Bollwerke gegen Naturgewalten
Die Hälfte dieser Emissionen entsteht beim Bauen selbst. Wenn wir die Pariser Klimaziele noch erreichen wollen, sollte sich das Bauen wandeln. Radikal. Da stemmen sich Häuser gegen Überflutungen – als Bollwerke gegen Naturgewalten, die immer wieder und immer heftiger über uns hinweggrollen. Da wäre etwa das „Rambla Climate House“ vom Office for Political Innovatio, das der spanischen Dürre trotzt, während im ganzen Land die Versteppung, um nicht zu sagen: Verwüstung voranschreitet.
Anna Heringers Stampflehm-Architektur und Hermann Kaufmanns Holzbauten beschwören das Ursprüngliche und indirekt auch das Erfahrungswissen unserer Vorfahren. Mit einem Mal wird Materialwahl zur Frage, wie es weitergehen soll in einer Welt des Konsums. Manche Projekte antworten mit archaischer Sprache auf die hypermoderne Krise und zeigen, dass es keine Universalantwort mehr gibt, sondern nur geschickte Anpassungen vor Ort, mit den Materialien und Traditionen der Landschaft.
Bastionen der Technologie
Manche Projekte gleichen Bastionen in einem aussichtslosen Kampf: Wir bauen gegen ein Klima an, das wir selbst heraufbeschworen haben. „Don’t fight forces, use them“, riet R. Buckminster Fuller bereits vor über einem halben Jahrhundert.
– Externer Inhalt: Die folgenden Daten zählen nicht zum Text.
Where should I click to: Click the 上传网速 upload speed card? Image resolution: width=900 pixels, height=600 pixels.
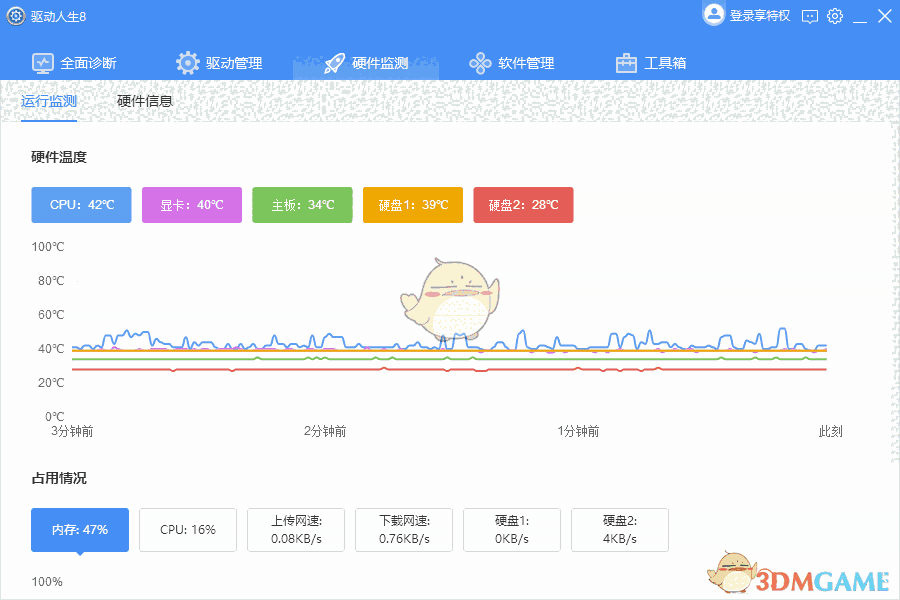pos(295,529)
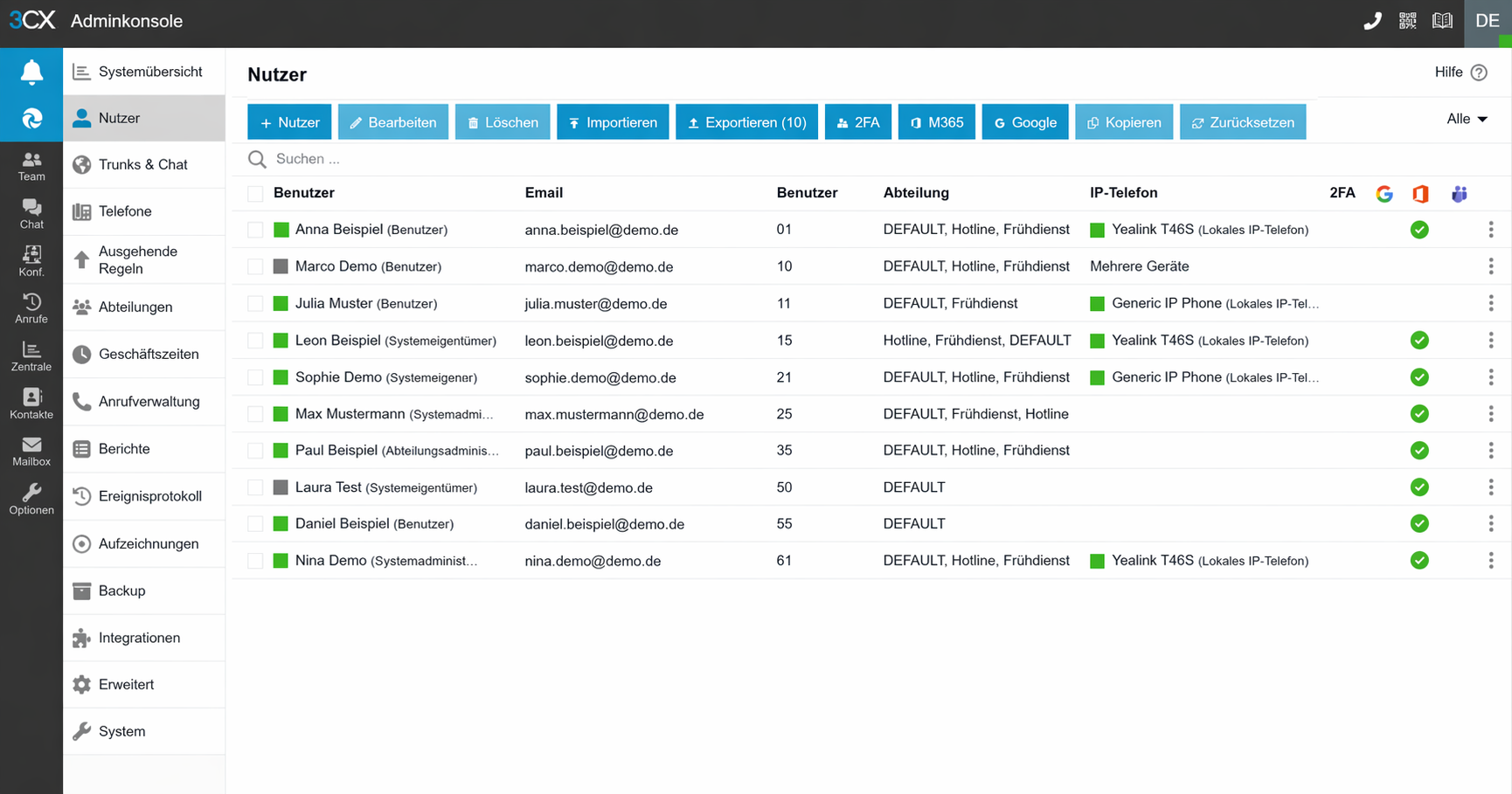
Task: Open three-dot menu for Marco Demo
Action: pos(1491,266)
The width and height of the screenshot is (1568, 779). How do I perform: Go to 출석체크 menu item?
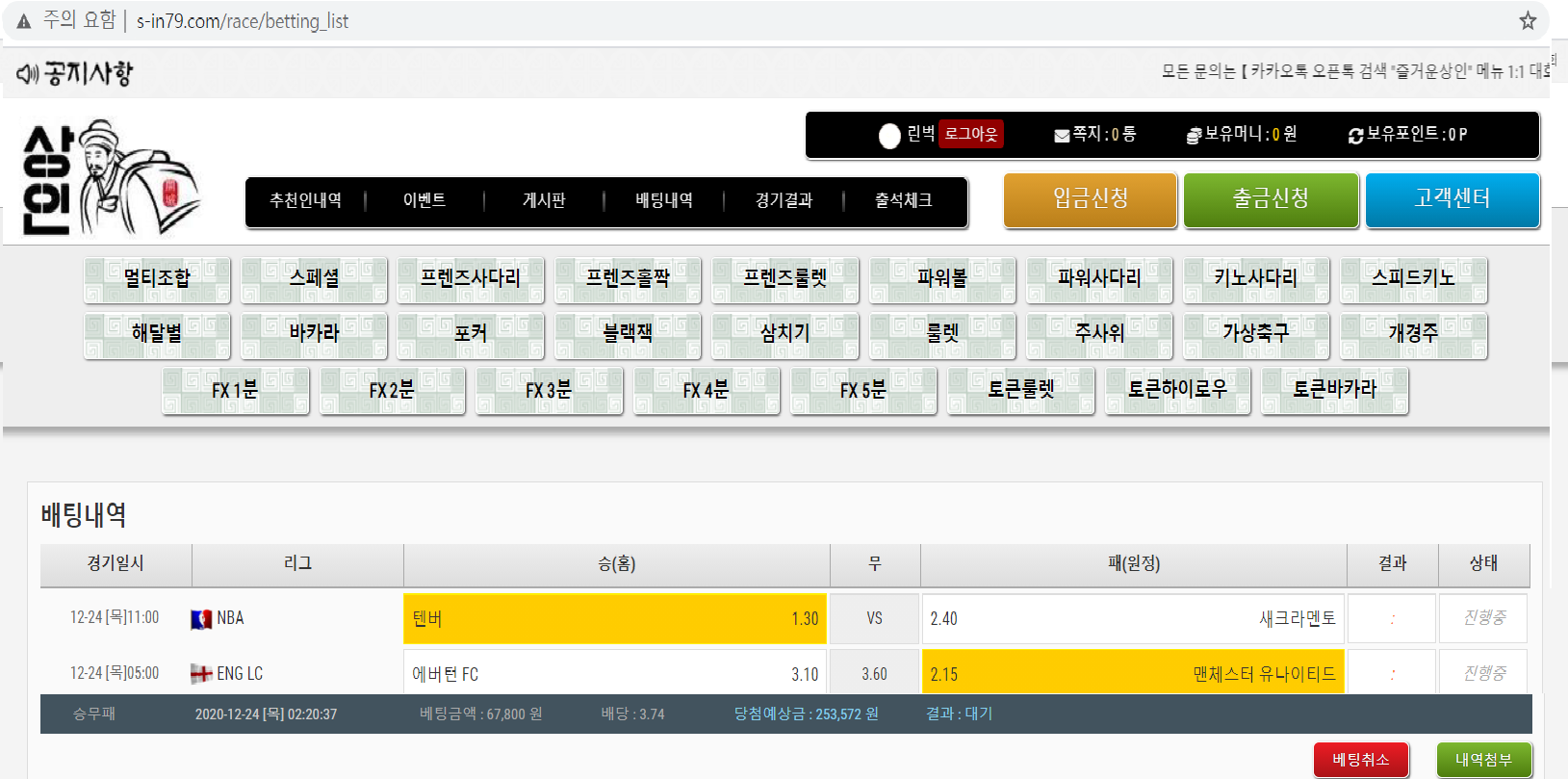coord(903,200)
Er versuchte es mit Leichtbau, heute haben wir High-Tech-Materialien und die Erkenntnis, dass es vor allem um Einstellungen geht und nicht mehr um Technologien allein. Dennoch leisten Forschungsprojekte wie „Nest Umar“ von Werner Sobek oder Experimental-Pavillons der Universität Stuttgart Außerordentliches. Sie verbinden wichtige Stränge: computerbasierte Konstruktionen, klare Materialkreisläufe und Strukturen, die mit weniger auskommen und doch mehr leisten: Weniger Stoff und mehr Kühlung. Weniger Stahl und mehr Atmosphäre.
Wie wollen wir wiederverwerten?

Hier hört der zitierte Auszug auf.